▶ **Selected passage**
++++++

In addition, SUSv3 includes the X/Open CURSES Issue 4 Version 2 (XCURSES) specification, which specifies 372 functions and 3 header files for the curses screen-handling API.

In all, 1742 interfaces are specified in SUSv3. By contrast, POSIX.1-1990 (with FIPS 151-2) specified 199 interfaces, and POSIX.2-1992 specified 130 utilities.

SUSv3 is available online at http://www.unix.org/version3/online.html. UNIX implementations certified against SUSv3 can call themselves UNIX 03.

There have been various minor fixes and improvements for problems discovered since the ratification of the original SUSv3 text. These have resulted in the appearance of Technical Corrigendum Number 1, whose improvements were incorporated in a 2003 revision of SUSv3, and Technical Corrigendum Number 2, whose improvements were incorporated in a 2004 revision.

Historically, the SUS (and XPG) standards deferred to the corresponding POSIX standards and were structured as functional supersets of POSIX. As well as specifying additional interfaces, the SUS standards made mandatory many of the interfaces and behaviors that were deemed optional in POSIX.

This distinction survives somewhat more subtly in POSIX 1003.1-2001, which is both an IEEE standard and an Open Group Technical Standard (i.e., as noted already, it is a consolidation of earlier POSIX and SUS standards). This document defines two levels of conformance:

The additional interfaces and behaviors required for XSI conformance are collectively known as the XSI extension. They include support for features such as threads, mmap() and munmap(), the dlopen API, resource limits, pseudoterminals, System V IPC, the syslog API, poll(), and login accounting.

In later chapters, when we talk about SUSv3 conformance, we mean XSI conformance.

In 2008, the Austin group completed a revision of the combined POSIX.1 and Single UNIX Specification. As with the preceding version of the standard, it consists of a base specification coupled with an XSI extension. We’ll refer to this revision as SUSv4.

The changes in SUSv4 are less wide-ranging than those that occurred for SUSv3. The most significant changes are as follows:

In the remainder of this book, we note changes in SUSv4 where they are relevant to the topic being discussed.

Figure 1-1 summarizes the relationships between the various standards described in the preceding sections, and places the standards in chronological order. In this diagram, the solid lines indicate direct descent between standards, and the dashed arrows indicate cases where one standard influenced another standard, was incorporated as part of another standard, or simply deferred to another standard.

The situation with networking standards is somewhat complex. Standardization efforts in this area began in the late 1980s with the formation of the POSIX 1003.12 committee to standardize the sockets API, the X/Open Transport Interface (XTI) API (an alternative network programming API based on System V’s Transport Layer Interface), and various associated APIs. The gestation of this standard occurred over several years, during which time POSIX 1003.12 was renamed POSIX 1003.1g. It was ratified in 2000.

++++++

Entries drawn from a collection
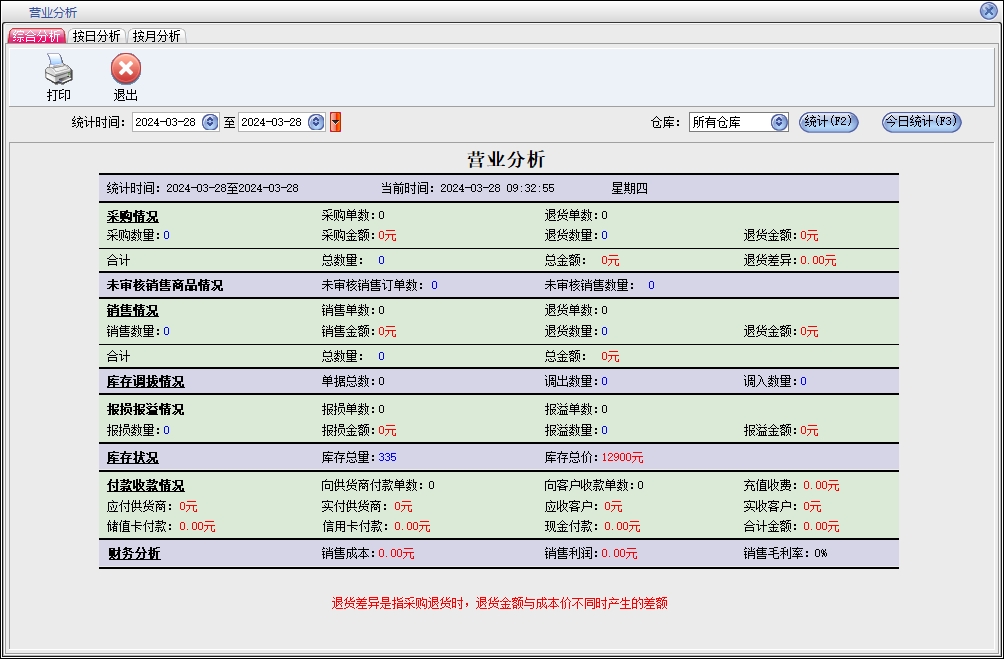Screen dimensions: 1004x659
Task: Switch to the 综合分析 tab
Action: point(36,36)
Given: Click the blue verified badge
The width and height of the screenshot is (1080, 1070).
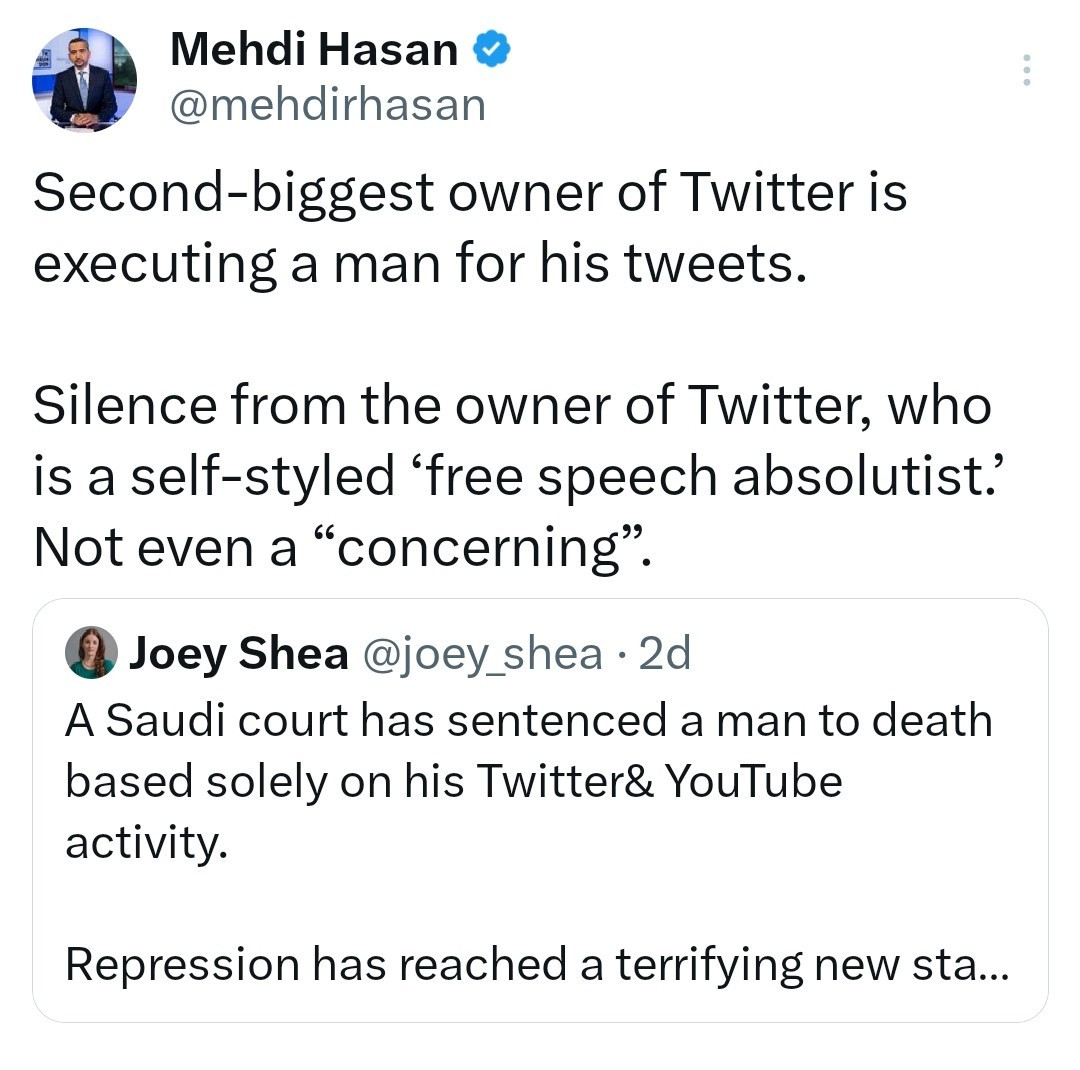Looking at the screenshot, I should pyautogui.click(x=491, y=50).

++++++

▶ **Instruction A**
According to the passage on UNIX standards, how many interfaces does SUSv3 specify in all?
▶ **Instruction B**
Pick up the passage on UNIX standards after its final sentence and keep writing it.
The material has no connection to the passage on UNIX standards.

▶ **Task result A**
1742

▶ **Task result B**
In parallel with the development of POSIX 1003.1g, X/Open was also developing its X/Open Networking Specification (XNS). The first version of this specification, XNS Issue 4, was part of the first version of the Single UNIX Specification. It was succeeded by XNS Issue 5, which formed part of SUSv2. XNS Issue 5 was essentially the same as the then current (6.6) draft of POSIX.1g. This was followed by XNS Issue 5.2, which differed from XNS Issue 5 and the ratified POSIX.1g standard in marking the XTI API as obsolete and in including coverage of Internet Protocol version 6 (IPv6), which was being designed in the mid-1990s. XNS Issue 5.2 formed the basis for the networking material included in SUSv3, and is thus now superseded. For similar reasons, POSIX.1g was withdrawn as a standard soon after it was ratified.

In addition to the standards produced by independent or multiparty groups, reference is sometimes made to the two implementation standards defined by the final BSD release (4.4BSD) and AT&T’s System V Release 4 (SVR4). The latter implementation standard was formalized by AT&T’s publication of the System V Interface Definition (SVID). In 1989, AT&T published Issue 3 of the SVID, which defined the interface that a UNIX implementation must provide in order to be able to call itself System V Release 4. (The SVID is available online at http://www.sco.com/developers/devspecs/.)

As a general goal, Linux (i.e., kernel, glibc, and tool) development aims to conform to the various UNIX standards, especially POSIX and the Single UNIX Specification. However, at the time of writing, no Linux distributions are branded as “UNIX” by The Open Group. The problems are time and expense. Each vendor distribution would need to undergo conformance testing to obtain this branding, and it would need to repeat this testing with each new distribution release. Nevertheless, it is the de facto near-conformance to various standards that has enabled Linux to be so successful in the UNIX market.

With most commercial UNIX implementations, the same company both develops and distributes the operating system. With Linux, things are different, in that implementation is separate from distribution, and multiple organizations–both commercial and noncommercial–handle Linux distribution.

Linus Torvalds doesn’t contribute to or endorse a particular Linux distribution. However, in terms of other individuals carrying out Linux development, the situation is more complex. Many developers working on the Linux kernel and on other free software projects are employed by various Linux distribution companies or work for companies (such as IBM and HP) with a strong interest in Linux. While these companies can influence the direction in which Linux moves by allocating programmer hours to certain projects, none of them controls Linux as such. And, of course, many of the other contributors to the Linux kernel and GNU projects work voluntarily.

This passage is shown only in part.